Deixaram-nos de fora de uma Constituição entendida como cidadã, que privilegia mulheres (legítimo), índios (legítimo), portadores de necessidades especiais (legítimo), pequenas empresas brasileiras (legítimo), crianças e adolescentes (legítimo), mas esqueceram de também fazer alusão ao povo que foi escravizado, que foi impedido de estudar, de ter saúde gratuita, assistência social, de ser remunerado pelo trabalho, esqueceram de mencionar quem mais precisa desta constituição, e ainda hoje nos impedem deste direto, nos interpelando de inserir-mos na Carta Magna brasileira pelo Estatuto de Igualdade Racial, com seu texto original que garante inclusão de fato do povo negro. Não bastou sujar nossa mente com teorias de auto-negação, com a privação da educação na primeira constituição brasileira, de atos perversos e impunes que distanciaram meu povo da cultura de acreditar no poder do conhecimento, que faz com que crianças e jovens, espalhados nas periferias do Brasil tenham como única referência o tráfico de drogas.
Não bastaram as mentiras sobre nossa capacidade intelectual, agora querem nos impedir de entrar na Universidade com igualdade de oportunidades, salvos, reconhecidos e assinados por Declarações Universais...
Oxalá, chega! Eu não suporto mais...
Entender um país de controvérsias, viver em um solo manchado com o sangue inocente negro, perceber um aparthait singelo, mesquinho que direciona as pessoas na sociedade pela geografia de seu corpo...
Não posso deixar essa terra para minhas filhas e filhos, não posso permitir que esse modelo de sociedade se postergue por mais tempo, é muita injustiça, muita exploração, muita desumanidade.

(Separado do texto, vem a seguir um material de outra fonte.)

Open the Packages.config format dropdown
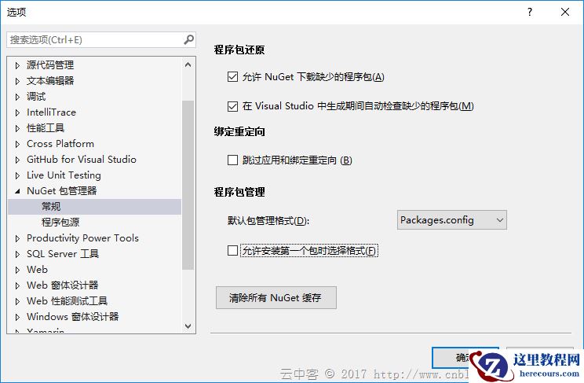Viewport: 584px width, 383px height. click(452, 220)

Meu coração aflito grita desesperado por socorro... Escute-me, ouça Brasil!!! Ouça este teu filho negro que só deseja um solo seguro e igualitário para teus semelhantes, que continuam sendo explorados e devastados pelo racismo, pelo machismo e por todas as mais perversas formas de discriminação...
Escute Brasil seu filho, antes que uma bala perdida atinja seu corpo negro, antes que o capitalismo o embranqueça, antes que a necessidade por comida e sobrevivência assalte e roube sua auto-estima e seus ideais. Escute! Antes que retirem sua aparência Afroafirmada para não mais ser mau tratado, discriminado, inferiorizado nas portas dos bancos...

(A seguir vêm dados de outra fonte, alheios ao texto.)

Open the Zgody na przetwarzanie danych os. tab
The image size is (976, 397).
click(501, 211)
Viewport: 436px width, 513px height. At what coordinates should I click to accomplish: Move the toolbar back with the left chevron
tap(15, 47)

Meu Brasil, escute teu filho que está desesperado por não saber mais como se comportar diante tantas injustiças, que chora durante a noite por um irmão que fatalmente mata e outro que fatalmente morre; Por uma irmã, muitas vezes ainda criança que entrega seu corpo por R$ 5,00 (cinco), R$ 3,00 (três) reais quando não são espancadas por estes monstros ladrões e exploradores dos direitos humanos, “violadores do significado de humano”...
Não agüento mais ver tudo isso! Gritar tantas barbáries, chorar desesperado em meu canto, e simplesmente ouvir que eu deva ter paciência. Não agüento mais sentir tudo isso! Por favor façam alguma coisa, pois estou morrendo...
Juliano Gonçalves Pereira é Negro, Educador Físico, Escritor, Compositor, Pesquisador, Conselheiro Municipal de Igualdade Racial, Membro do Centro Cultural Capoeirando, Membro da Rede Lai Lai Apejo - População Negra e Aids, Membro da Rede Nacional de Controle Social e Saúde da População Negra, Membro do Movimento Negro de Montes Claros/MG, Diretor da Comunidade Terapêutica para Dependentes Químicos Emanuel, Representante Coordenador pelo estado de Minas Gerais do Fórum Nacional de Juventude Negra.